リターン・オン・インサイト社のブルース・キャメロン社長は、ノトリー党首をこう評した。
「レイチェル・ノトリーの選挙運動は非常に精力的で、ジャック・レイトンを髣髴させる。支持政党に関係なく、多くのアルバータ州民は、新民主党が過去最高の運動を展開していると感じている。」
ノトリー党首は、こう演説した。
「人々は、異なった何かを求めている。彼らは、代案を求めている。彼らは、教育とヘルスケアを保護し、仕事を確保するという要望を代弁する政治を求めている。私は、今の政治家たちがこれらを成し遂げるとは思わない。」
プレンティス首相は、世論調査についてはコメントせず、選挙戦も終わりに近づくと、新民主党に批判を集中させた。

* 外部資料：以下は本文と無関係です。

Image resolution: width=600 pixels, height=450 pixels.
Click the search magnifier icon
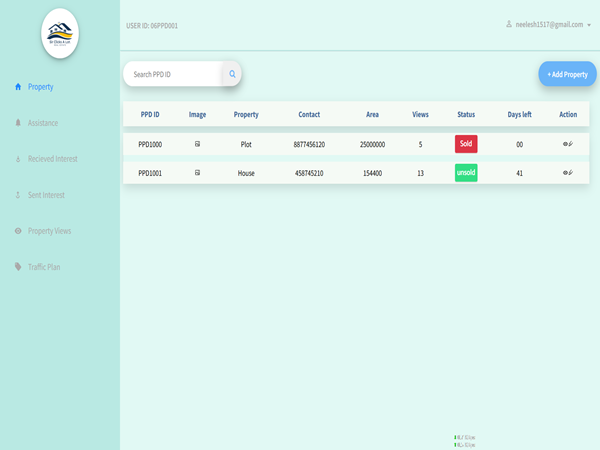pyautogui.click(x=232, y=74)
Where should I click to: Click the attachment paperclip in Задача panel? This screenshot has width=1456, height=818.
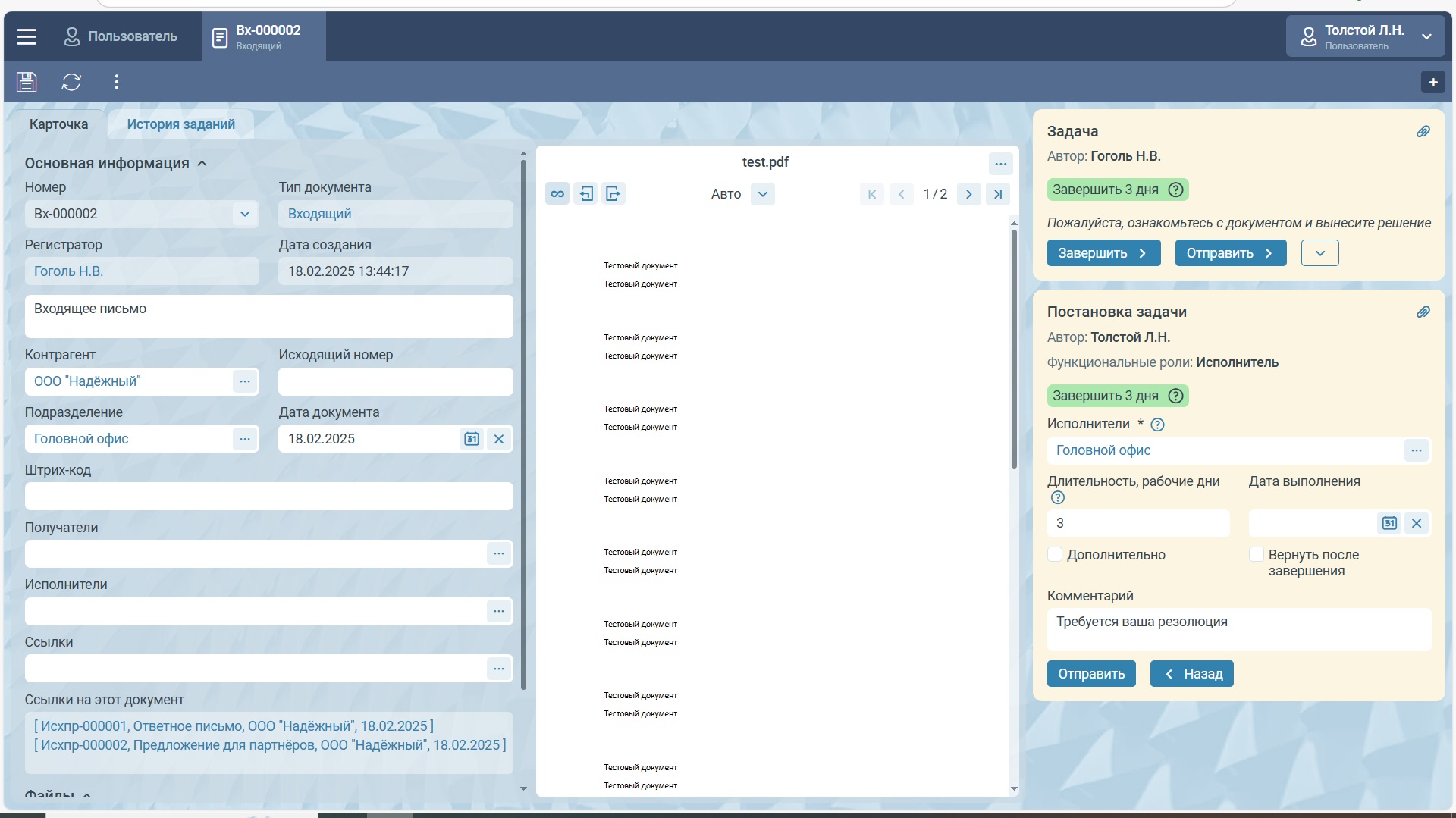tap(1423, 132)
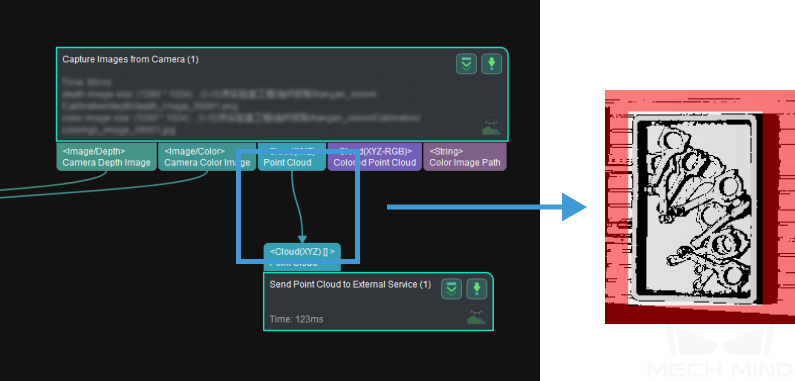This screenshot has width=795, height=381.
Task: Click the double-chevron run icon on Capture Images step
Action: tap(466, 64)
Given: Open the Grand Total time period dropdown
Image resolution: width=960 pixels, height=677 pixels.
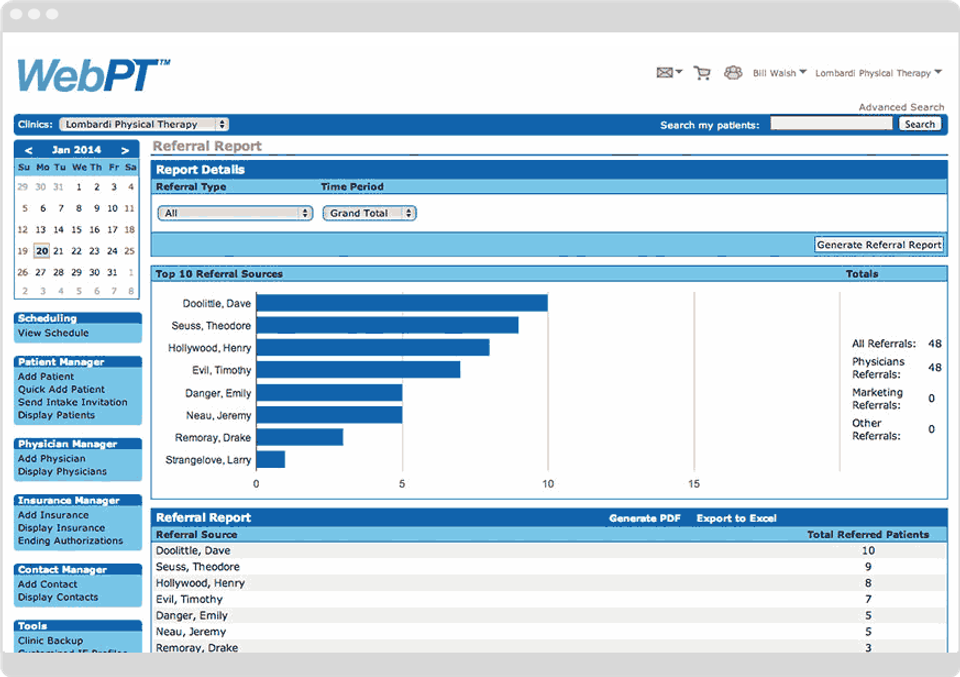Looking at the screenshot, I should pyautogui.click(x=369, y=213).
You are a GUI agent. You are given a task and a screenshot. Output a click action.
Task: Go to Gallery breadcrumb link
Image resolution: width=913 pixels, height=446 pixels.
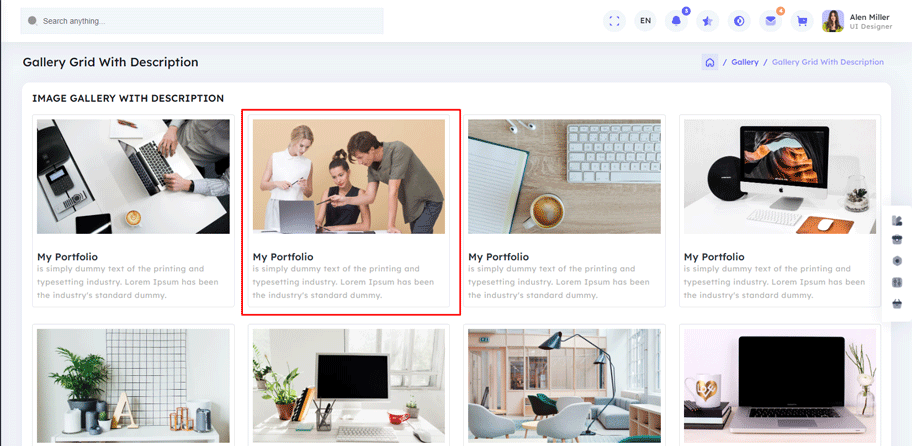click(x=744, y=62)
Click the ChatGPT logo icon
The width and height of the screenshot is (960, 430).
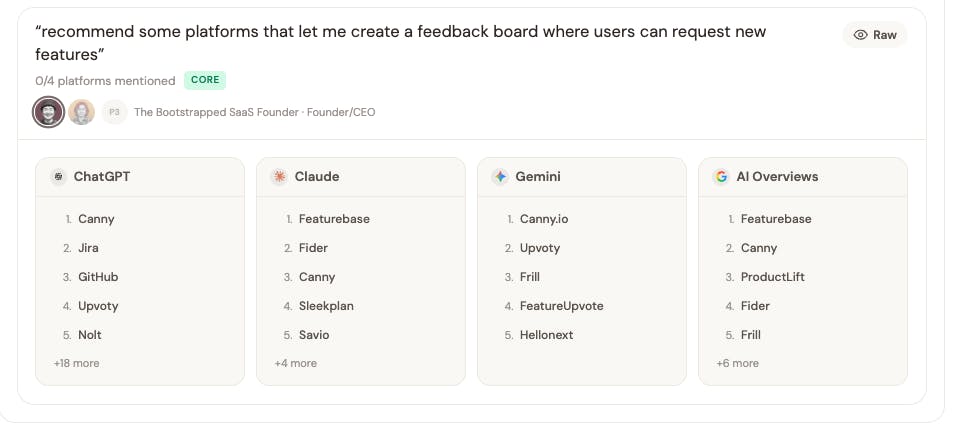(x=59, y=177)
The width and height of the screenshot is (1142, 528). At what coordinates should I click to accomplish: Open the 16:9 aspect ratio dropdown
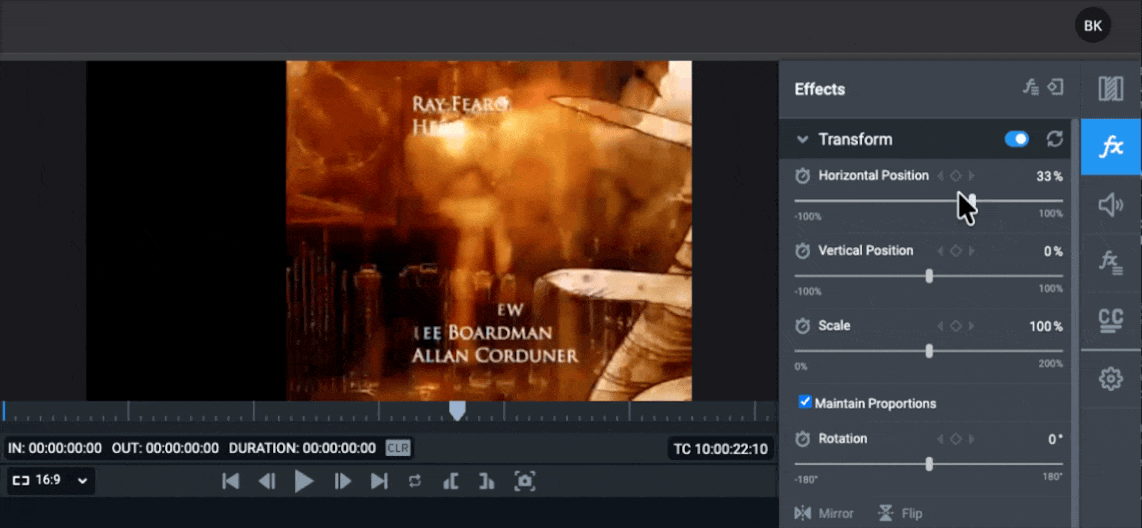(x=50, y=481)
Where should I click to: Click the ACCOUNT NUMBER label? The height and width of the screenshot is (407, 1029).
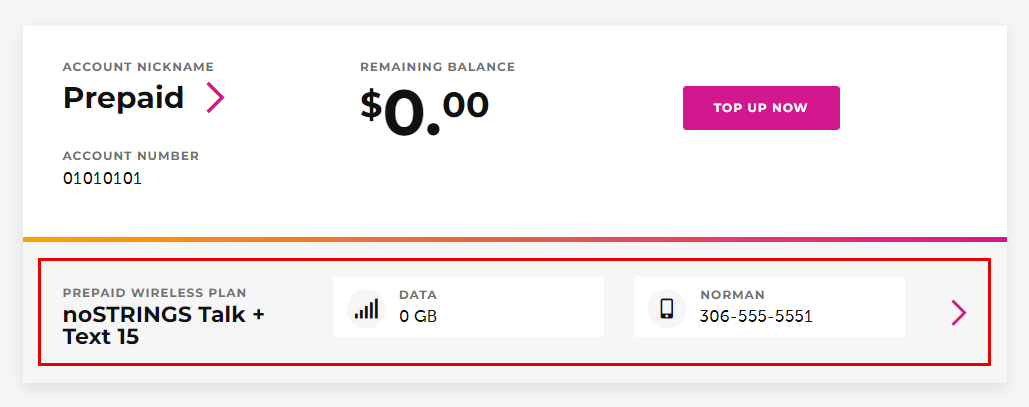point(130,156)
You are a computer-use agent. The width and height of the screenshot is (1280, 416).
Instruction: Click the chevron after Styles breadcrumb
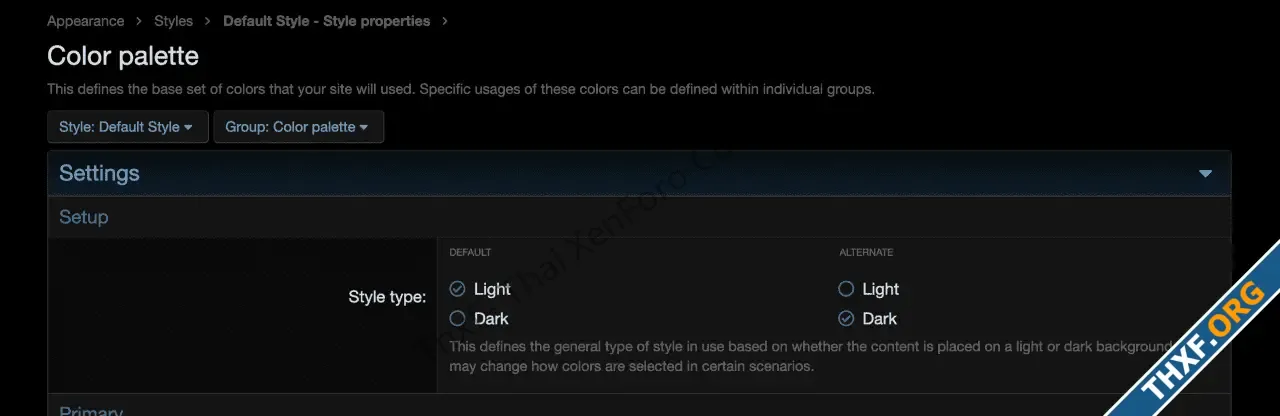(x=208, y=21)
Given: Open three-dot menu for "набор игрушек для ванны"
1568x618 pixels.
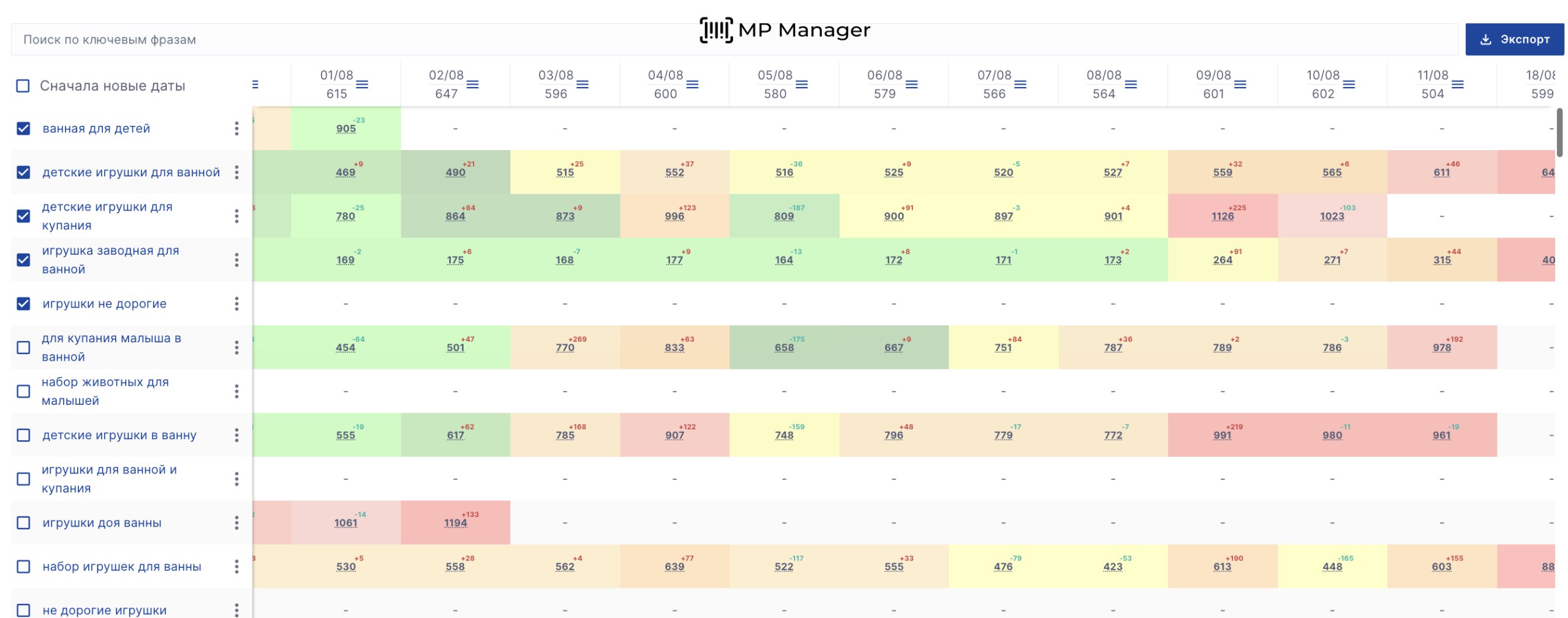Looking at the screenshot, I should [236, 567].
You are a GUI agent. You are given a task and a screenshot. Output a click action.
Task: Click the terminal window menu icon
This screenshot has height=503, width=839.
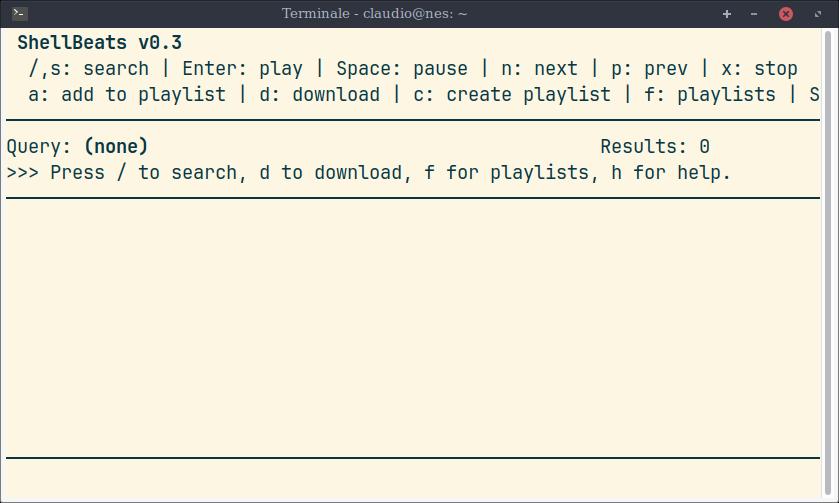(x=20, y=14)
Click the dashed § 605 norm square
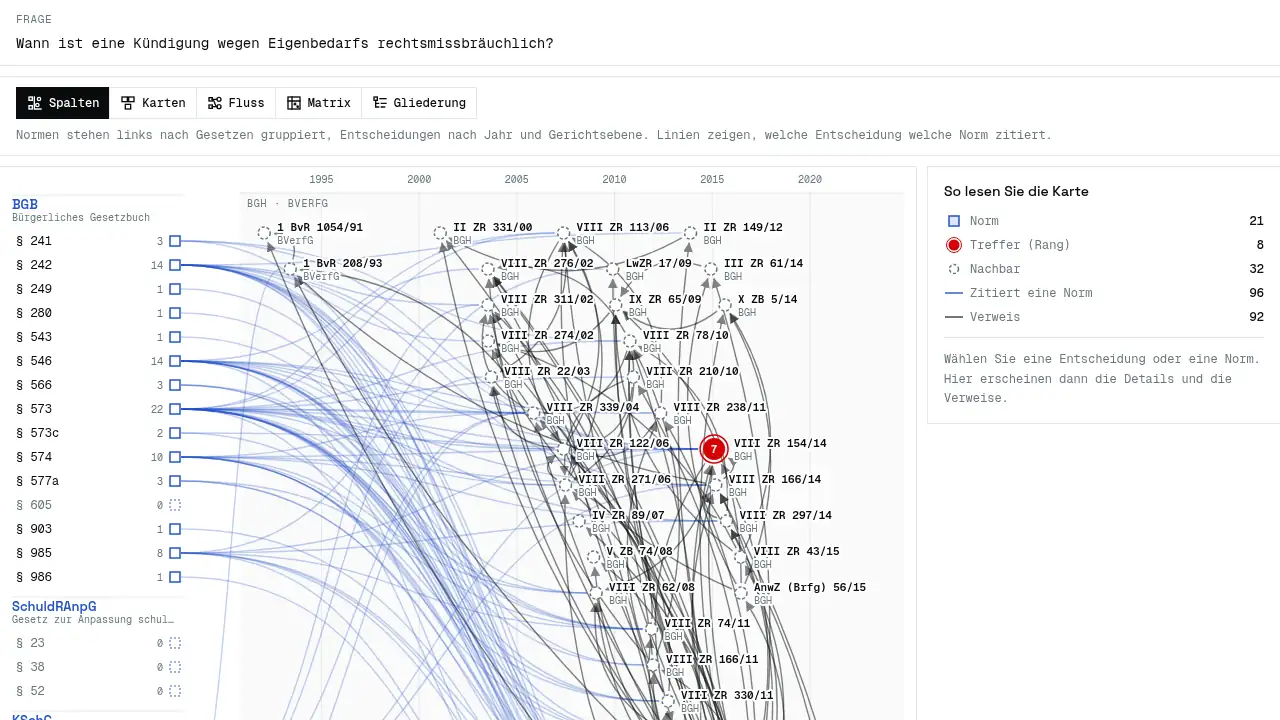The image size is (1280, 720). [x=175, y=505]
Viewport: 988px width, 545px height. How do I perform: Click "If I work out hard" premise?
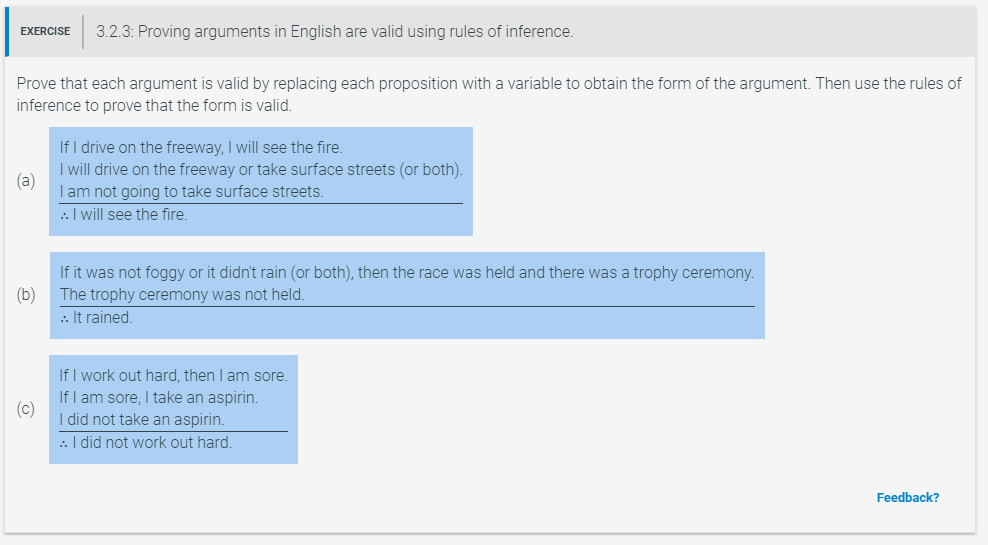[173, 376]
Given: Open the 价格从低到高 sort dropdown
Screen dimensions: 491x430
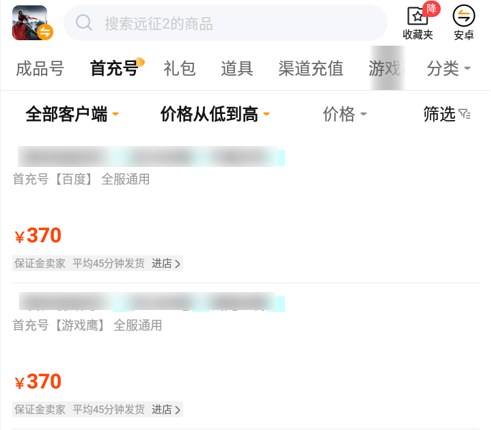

「新民主党が与党になれば、予算は赤字になる。それから法人税を増税し、石油ロイヤリティを値上げして、景気を悪化させるだろう。」
さらに彼は、こう演説した。
「(ケベック人の)マルケア党首によって作られたかのようなパイプライン政策は、この州では必要ない。」
だがノトリー党首は、これを一笑に付した。
「それは完全に間違っている。私はもう何か月も、マルケア党首と話していない。私はアルバータ州民から、方針を得ている。」
プレンティス首相はなおも新民主党への批判のボルテージを上げ、この選挙は「自由な企業活動のアルバータか、それともこの州を間違った方向に導く新民主党かの選択」であると言い、さらに「アルバータは新民主党の州ではない」と意味不明の発言まで飛び出した。
ノトリー党首は、余裕たっぷりに反論した。
「アルバータがどんな州であるかを決めるのは、アルバータ州民だ。」
「もし彼が、自分が尊大だというイメージを忘れさせる目的のために、人々が何でありまたは何でないかについて語っているのだとしたら、彼はあまり有能ではないと思う。議論は根拠のないただの悪口に変わっている。それは、私が取るべき戦略ではない。」
図:「私にも彼女と同じものをちょうだい。」左はオンタリオ新民主党のアンドレア・ホーバス党首、右はアルバータ新民主党のレイチェル・ノトリー党首。